_What is asked_
Rewrite the material from the line with "Given: Switch to the Open Projects tab" to the line with "point(112,26)", changing "scrollbar thumb" to "scroll handle" and leaving everything else as it is.

**** Entries provided

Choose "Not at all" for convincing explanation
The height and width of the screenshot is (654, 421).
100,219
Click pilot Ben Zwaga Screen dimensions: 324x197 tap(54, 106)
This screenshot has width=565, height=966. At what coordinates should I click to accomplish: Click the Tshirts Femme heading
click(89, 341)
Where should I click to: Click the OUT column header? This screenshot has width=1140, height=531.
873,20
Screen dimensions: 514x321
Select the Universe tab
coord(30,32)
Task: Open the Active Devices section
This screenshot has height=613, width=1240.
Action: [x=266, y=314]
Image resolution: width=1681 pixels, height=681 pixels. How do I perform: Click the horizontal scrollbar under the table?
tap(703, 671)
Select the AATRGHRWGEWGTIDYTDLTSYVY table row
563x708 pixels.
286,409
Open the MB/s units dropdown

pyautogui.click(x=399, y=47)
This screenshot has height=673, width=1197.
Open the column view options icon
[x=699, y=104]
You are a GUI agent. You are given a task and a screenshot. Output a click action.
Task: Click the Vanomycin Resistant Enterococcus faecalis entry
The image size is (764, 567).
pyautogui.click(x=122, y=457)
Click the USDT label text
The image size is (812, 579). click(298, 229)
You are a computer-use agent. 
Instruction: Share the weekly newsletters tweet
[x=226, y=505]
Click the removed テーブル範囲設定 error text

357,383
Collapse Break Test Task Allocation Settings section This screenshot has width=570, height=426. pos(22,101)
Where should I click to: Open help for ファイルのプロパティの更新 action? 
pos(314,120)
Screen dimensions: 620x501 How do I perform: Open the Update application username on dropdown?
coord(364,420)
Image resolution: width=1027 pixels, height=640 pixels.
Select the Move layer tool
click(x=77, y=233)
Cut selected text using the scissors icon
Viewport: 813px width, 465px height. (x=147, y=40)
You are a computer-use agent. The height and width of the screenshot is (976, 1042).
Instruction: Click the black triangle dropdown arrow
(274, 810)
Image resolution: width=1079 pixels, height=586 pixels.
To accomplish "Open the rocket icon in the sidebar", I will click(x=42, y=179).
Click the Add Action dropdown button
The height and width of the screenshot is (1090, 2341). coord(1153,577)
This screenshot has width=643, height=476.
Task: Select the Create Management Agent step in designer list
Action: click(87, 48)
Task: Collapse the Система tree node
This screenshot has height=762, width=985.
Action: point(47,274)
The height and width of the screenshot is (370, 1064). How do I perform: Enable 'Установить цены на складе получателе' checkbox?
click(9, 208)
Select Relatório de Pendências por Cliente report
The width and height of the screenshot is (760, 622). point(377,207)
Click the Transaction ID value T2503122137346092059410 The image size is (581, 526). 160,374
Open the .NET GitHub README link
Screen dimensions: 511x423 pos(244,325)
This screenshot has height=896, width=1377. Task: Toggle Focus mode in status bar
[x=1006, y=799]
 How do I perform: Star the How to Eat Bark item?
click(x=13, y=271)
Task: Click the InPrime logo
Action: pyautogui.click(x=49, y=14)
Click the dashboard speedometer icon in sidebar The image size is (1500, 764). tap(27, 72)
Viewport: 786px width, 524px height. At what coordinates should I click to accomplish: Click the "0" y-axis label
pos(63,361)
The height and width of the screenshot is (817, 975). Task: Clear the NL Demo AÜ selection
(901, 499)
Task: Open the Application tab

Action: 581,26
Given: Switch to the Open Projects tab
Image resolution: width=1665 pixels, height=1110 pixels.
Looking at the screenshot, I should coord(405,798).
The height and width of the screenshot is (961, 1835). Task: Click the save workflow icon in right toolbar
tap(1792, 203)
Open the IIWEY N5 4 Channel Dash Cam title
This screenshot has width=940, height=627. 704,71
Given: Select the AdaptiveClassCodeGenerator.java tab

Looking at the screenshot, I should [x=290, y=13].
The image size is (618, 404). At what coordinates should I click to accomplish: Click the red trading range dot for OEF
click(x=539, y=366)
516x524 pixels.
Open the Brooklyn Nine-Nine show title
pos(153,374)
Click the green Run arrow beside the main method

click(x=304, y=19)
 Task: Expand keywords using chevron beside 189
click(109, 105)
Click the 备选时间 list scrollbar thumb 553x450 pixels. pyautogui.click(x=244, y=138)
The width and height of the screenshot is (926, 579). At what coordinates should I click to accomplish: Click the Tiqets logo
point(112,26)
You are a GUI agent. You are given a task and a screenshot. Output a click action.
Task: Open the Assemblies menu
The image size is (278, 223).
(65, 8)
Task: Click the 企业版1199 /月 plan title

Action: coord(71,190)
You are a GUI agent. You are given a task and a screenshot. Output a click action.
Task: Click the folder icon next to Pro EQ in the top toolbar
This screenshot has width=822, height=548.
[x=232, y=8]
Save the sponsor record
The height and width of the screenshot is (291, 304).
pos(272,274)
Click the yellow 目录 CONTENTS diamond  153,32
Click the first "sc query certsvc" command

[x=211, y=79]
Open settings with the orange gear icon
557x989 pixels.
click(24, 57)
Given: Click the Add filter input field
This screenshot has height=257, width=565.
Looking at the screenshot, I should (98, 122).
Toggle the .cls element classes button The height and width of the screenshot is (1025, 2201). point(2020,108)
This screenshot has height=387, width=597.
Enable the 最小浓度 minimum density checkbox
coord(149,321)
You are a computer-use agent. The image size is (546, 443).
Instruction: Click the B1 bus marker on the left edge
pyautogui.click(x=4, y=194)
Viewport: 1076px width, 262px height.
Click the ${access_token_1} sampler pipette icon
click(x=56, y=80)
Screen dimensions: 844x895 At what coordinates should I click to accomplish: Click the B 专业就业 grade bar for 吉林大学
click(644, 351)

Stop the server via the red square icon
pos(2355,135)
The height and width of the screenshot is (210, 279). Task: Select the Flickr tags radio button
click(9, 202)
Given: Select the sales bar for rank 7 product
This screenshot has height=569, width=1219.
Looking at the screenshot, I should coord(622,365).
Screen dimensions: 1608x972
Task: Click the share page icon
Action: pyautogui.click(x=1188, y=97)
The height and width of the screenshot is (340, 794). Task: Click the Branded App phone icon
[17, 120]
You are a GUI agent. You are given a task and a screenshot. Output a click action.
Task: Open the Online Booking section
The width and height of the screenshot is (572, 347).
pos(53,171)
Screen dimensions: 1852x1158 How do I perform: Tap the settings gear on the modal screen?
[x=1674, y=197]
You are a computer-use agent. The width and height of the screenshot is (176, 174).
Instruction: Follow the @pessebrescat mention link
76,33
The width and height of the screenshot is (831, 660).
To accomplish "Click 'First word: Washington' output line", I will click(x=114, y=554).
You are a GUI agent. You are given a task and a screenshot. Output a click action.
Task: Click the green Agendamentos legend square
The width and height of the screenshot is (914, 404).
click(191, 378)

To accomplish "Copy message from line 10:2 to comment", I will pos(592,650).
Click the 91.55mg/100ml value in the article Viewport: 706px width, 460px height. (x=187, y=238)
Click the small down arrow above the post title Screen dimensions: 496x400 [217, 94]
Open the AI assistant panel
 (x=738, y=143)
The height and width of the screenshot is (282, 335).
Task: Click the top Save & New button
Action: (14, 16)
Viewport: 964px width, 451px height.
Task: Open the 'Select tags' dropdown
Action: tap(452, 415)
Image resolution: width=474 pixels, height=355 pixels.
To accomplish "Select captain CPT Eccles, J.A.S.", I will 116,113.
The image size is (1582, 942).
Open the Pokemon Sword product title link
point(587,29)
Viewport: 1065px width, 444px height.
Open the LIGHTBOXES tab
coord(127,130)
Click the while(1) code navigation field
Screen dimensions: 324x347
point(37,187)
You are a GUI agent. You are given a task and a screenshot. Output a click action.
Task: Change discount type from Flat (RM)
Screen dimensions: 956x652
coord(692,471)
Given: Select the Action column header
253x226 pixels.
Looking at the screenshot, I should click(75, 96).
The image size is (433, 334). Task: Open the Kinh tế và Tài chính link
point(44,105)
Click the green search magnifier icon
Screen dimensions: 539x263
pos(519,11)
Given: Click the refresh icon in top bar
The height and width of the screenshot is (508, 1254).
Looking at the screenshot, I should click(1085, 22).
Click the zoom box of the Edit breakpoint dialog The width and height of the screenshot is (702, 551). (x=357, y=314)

********

_Exercise result_
Given: Switch to the Open Projects tab
Image resolution: width=1665 pixels, height=1110 pixels.
Looking at the screenshot, I should coord(405,798).
The height and width of the screenshot is (961, 1835). Task: Click the save workflow icon in right toolbar
tap(1792, 203)
Open the IIWEY N5 4 Channel Dash Cam title
This screenshot has width=940, height=627. 704,71
Given: Select the AdaptiveClassCodeGenerator.java tab

Looking at the screenshot, I should [x=290, y=13].
The image size is (618, 404). At what coordinates should I click to accomplish: Click the red trading range dot for OEF
click(x=539, y=366)
516x524 pixels.
Open the Brooklyn Nine-Nine show title
pos(153,374)
Click the green Run arrow beside the main method

click(x=304, y=19)
 Task: Expand keywords using chevron beside 189
click(109, 105)
Click the 备选时间 list scroll handle 553x450 pixels. pyautogui.click(x=244, y=138)
The width and height of the screenshot is (926, 579). At what coordinates should I click to accomplish: Click the Tiqets logo
point(112,26)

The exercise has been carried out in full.